We were there when the water wasn’t flowing very heavily (in fact, some falls pretty much dry up there during the “dry” season (bet you didn’t know there was such a thing in Oregon, did you?). Still, I thought it was beautiful.
ON THIS DAY IN HISTORY: in 1865, in what may be the first true western showdown, Wild Bill Hickok shot Dave Tutt dead in the market square of Springfield, Missouri.
Hollywood movies and dime novels notwithstanding, the classic western showdown–also called a walkdown–happened only rarely in the American West. Rather than coolly confronting each other on a dusty street in a deadly game of quick draw, most men began shooting at each other in drunken brawls or spontaneous arguments.

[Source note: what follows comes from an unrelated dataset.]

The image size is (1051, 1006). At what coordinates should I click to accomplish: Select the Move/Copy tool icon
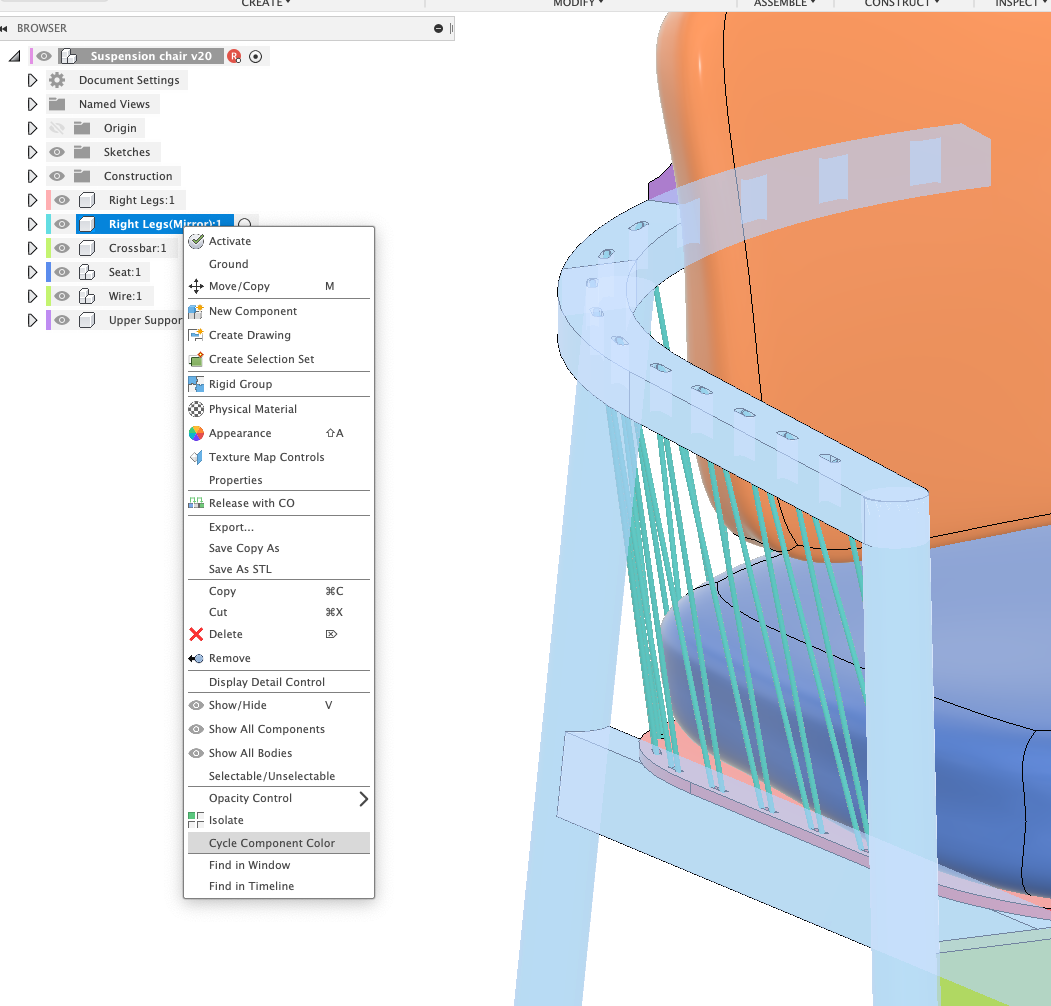pyautogui.click(x=197, y=286)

Ambushes and cowardly attacks were far more common than noble showdowns.
Nonetheless, southern emigrants brought to the West a crude form of the “code duello,” a highly formalized means of solving disputes between gentlemen with swords or guns that had its origins in European chivalry. By the second half of the 19th century, few Americans still fought duels to solve their problems. Yet, the concept of the duel surely influenced the informal western code of what constituted a legitimate-and legal-gun battle. Above all, the western code required that a man resort to his six-gun only in defense of his honor or life, and only if his opponent was also armed. Likewise, a western jury was unlikely to convict a man in a shooting provided witnesses testified that his opponent had been the aggressor.

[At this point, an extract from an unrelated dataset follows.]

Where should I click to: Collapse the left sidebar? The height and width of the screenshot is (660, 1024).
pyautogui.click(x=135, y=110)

The best-known example of a true western duel occurred on this day in 1865. Wild Bill Hickok, a skilled gunman with a formidable reputation, was eking out a living as a professional gambler in Springfield, Missouri. He quarreled with Dave Tutt, a former Union soldier, but it is unclear what caused the dispute. Some people say it was over a card game while others say they fought over a woman. Whatever the cause, the two men agreed to a duel.
The showdown took place the following day with crowd of onlookers watching as Hickok and Tutt confronted each other from opposite sides of the town square. When Tutt was about 75 yards away, Hickok shouted, “Don’t come any closer, Dave.” Tutt nervously drew his revolver and fired a shot that went wild. Hickok, by contrast, remained cool. He steadied his own revolver in his left hand and shot Tutt dead with a bullet through the chest.

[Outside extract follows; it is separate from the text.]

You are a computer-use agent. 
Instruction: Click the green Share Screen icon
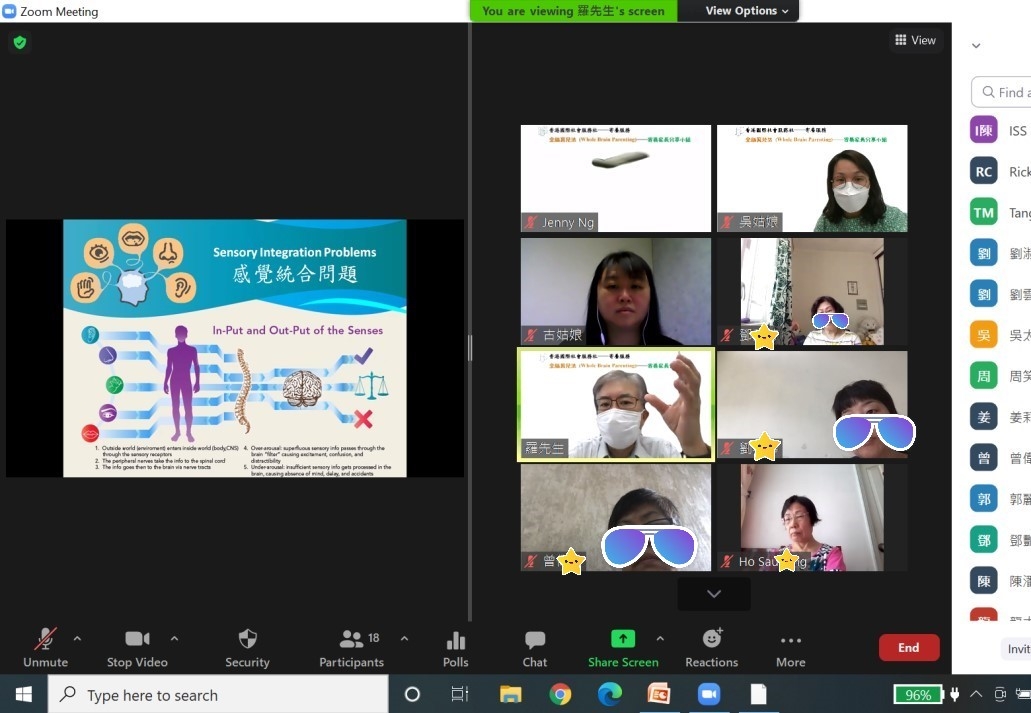tap(623, 639)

Having adhered to the code of the West, Hickok was acquitted of manslaughter charges. Eleven years later, however, Hickok died in a fashion far more typical of the violence of the day: a young gunslinger shot him in the back of the head while he played cards. Legend says that the hand Hickok was holding at the time of his death was two pair–black aces and black eights. The hand would forever be known as the “dead man’s hand.”
TRIVIA FOR TODAY: In early 2010, amateur astronomers spotted a massive ammonia blizzard raging on Saturn. The monster storm is five times larger than “Snowmageddon,” the snowstorm that shut down Washington D.C. in February 2010.